Now synthpop and derivates might be a whole different story, and admittedly I am not too familiar with its history.
Note also that I started my sentence with "While browsing this forum"... so this forum might or might not be a representation of whats hip in the states as of now (at least in some circles
Edited by Pat, 26 March 2005 - 07:23 AM.
#19
Posted 20 April 2005 - 07:43 PM
Same here on the legit downloads.

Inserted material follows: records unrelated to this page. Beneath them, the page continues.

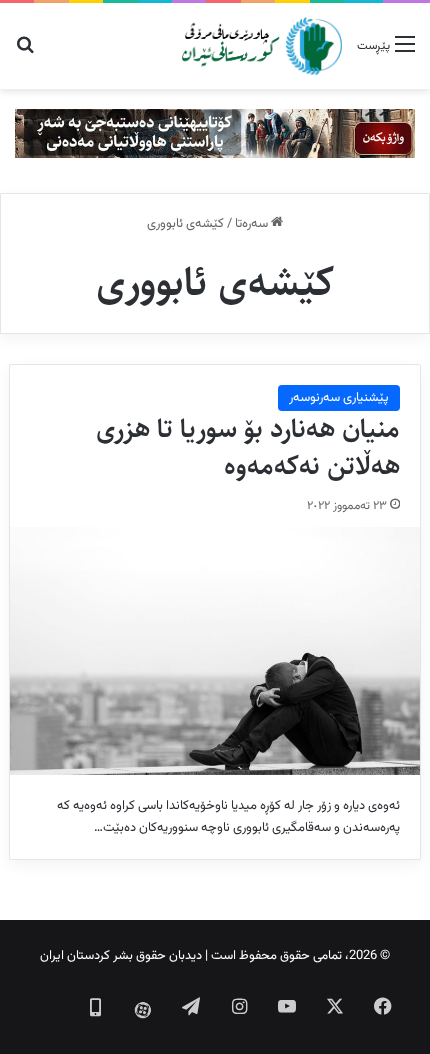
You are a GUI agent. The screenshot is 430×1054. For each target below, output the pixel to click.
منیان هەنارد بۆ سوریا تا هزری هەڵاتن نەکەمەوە (248, 448)
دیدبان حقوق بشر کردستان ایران (121, 956)
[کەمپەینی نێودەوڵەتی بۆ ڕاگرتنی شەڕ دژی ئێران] (215, 134)
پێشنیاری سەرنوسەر (339, 398)
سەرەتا (253, 224)
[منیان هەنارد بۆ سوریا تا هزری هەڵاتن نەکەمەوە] (215, 651)
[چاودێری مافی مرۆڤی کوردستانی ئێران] (262, 46)
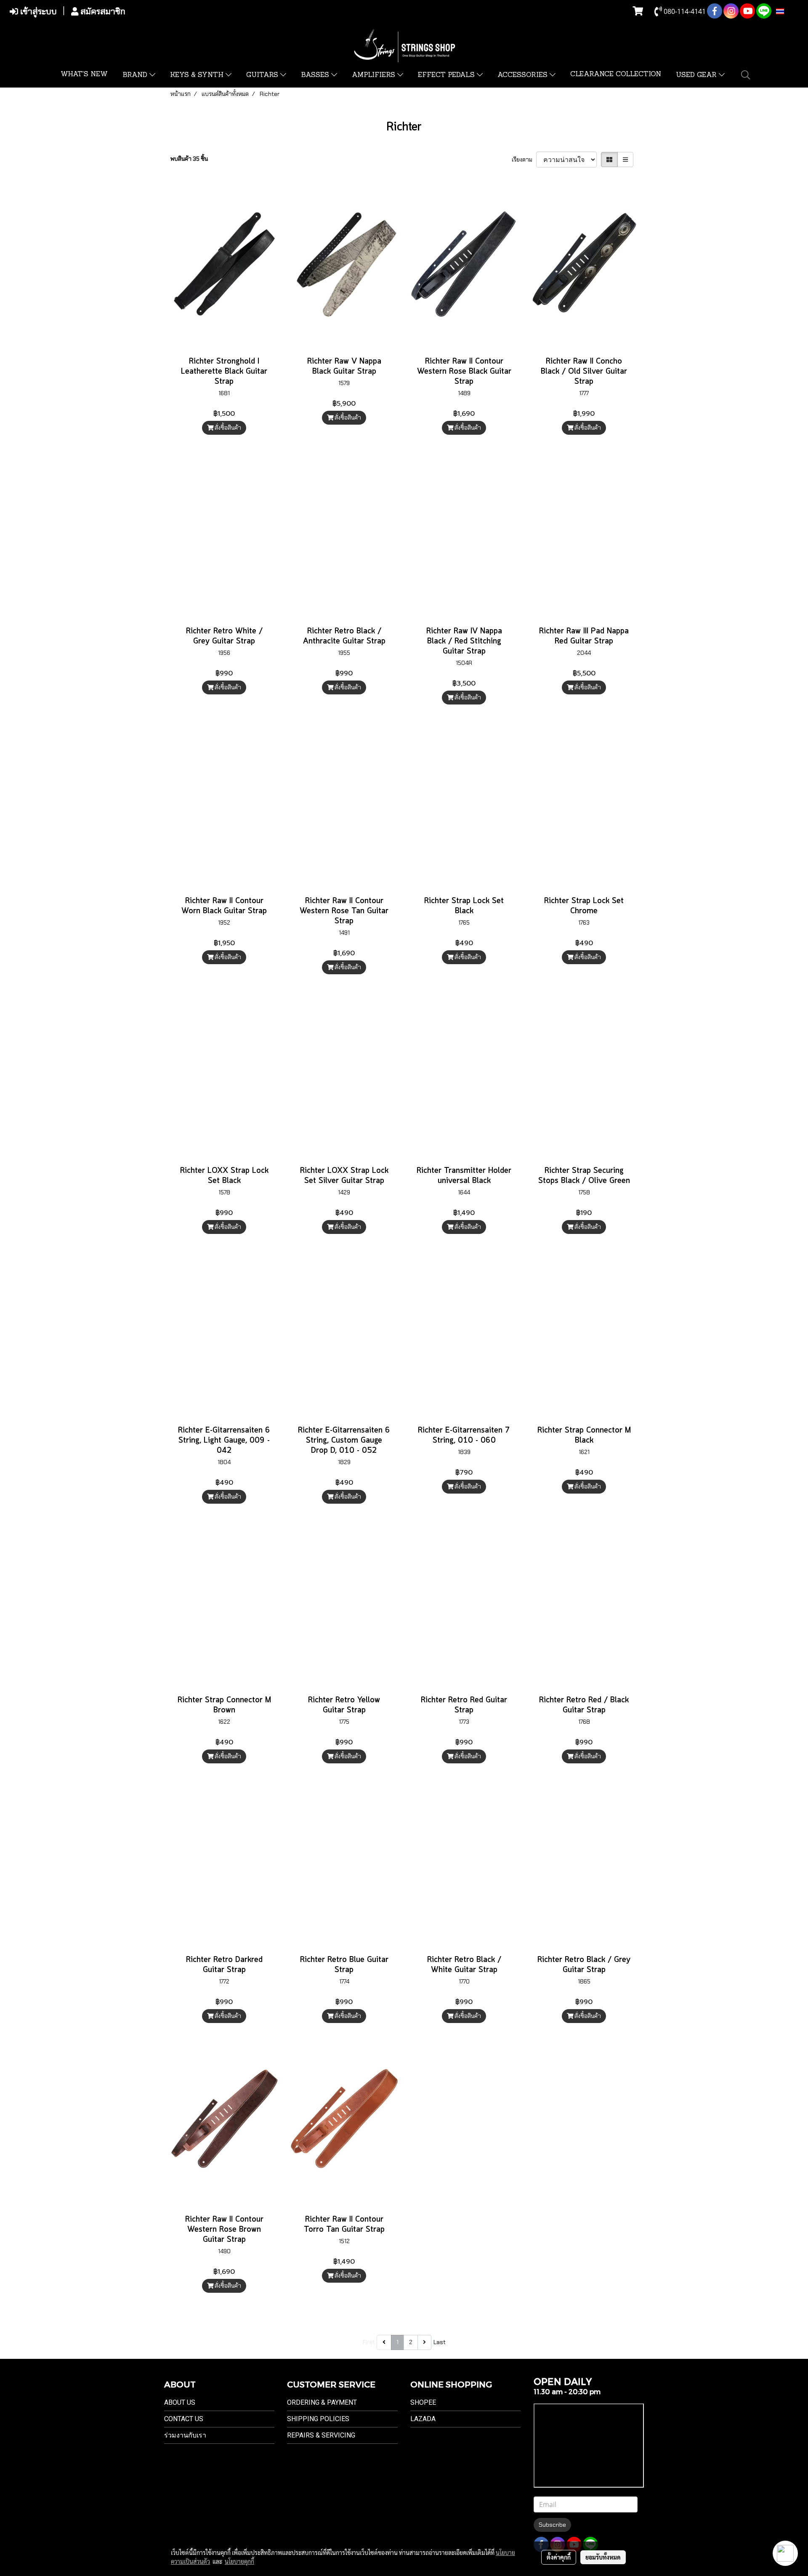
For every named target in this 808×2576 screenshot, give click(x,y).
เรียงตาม (524, 159)
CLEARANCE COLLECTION (615, 74)
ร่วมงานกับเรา (185, 2435)
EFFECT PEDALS (447, 75)
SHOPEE (423, 2402)
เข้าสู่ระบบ (37, 11)
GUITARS (263, 75)
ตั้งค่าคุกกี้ (559, 2557)
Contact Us (183, 2419)
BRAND (135, 75)
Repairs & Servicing (321, 2435)
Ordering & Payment (322, 2402)
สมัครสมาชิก (101, 11)
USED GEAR (697, 75)
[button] (745, 75)
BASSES (316, 75)
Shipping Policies (318, 2419)
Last (439, 2342)
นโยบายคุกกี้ (239, 2561)
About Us (179, 2402)
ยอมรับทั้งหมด (603, 2557)
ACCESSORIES (523, 75)
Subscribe (552, 2524)
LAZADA (423, 2419)
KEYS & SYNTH (198, 75)
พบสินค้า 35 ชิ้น (189, 158)
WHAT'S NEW (84, 74)
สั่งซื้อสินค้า (227, 427)
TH (788, 11)
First (369, 2342)
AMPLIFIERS (374, 75)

I oftentimes go to www.ampcast.com to listen to the music available there, or nowadays one can also go to download.com and find music there also. I have heard some of the more mainstream artists (like Nine Inch Nails, Meat Beat Manifesto, etc.), but not to the degree where I could make a judgment.
Unique Werkx comes to mind, although they're just another group among many . . .
Edited by GreetingsEarthling, 20 April 2005 - 07:44 PM.
#20
Posted 20 April 2005 - 10:14 PM
Back around 1990 there was a band called Painted Orange that was more of a Depeche Mode kind of thing but some early electronica feel.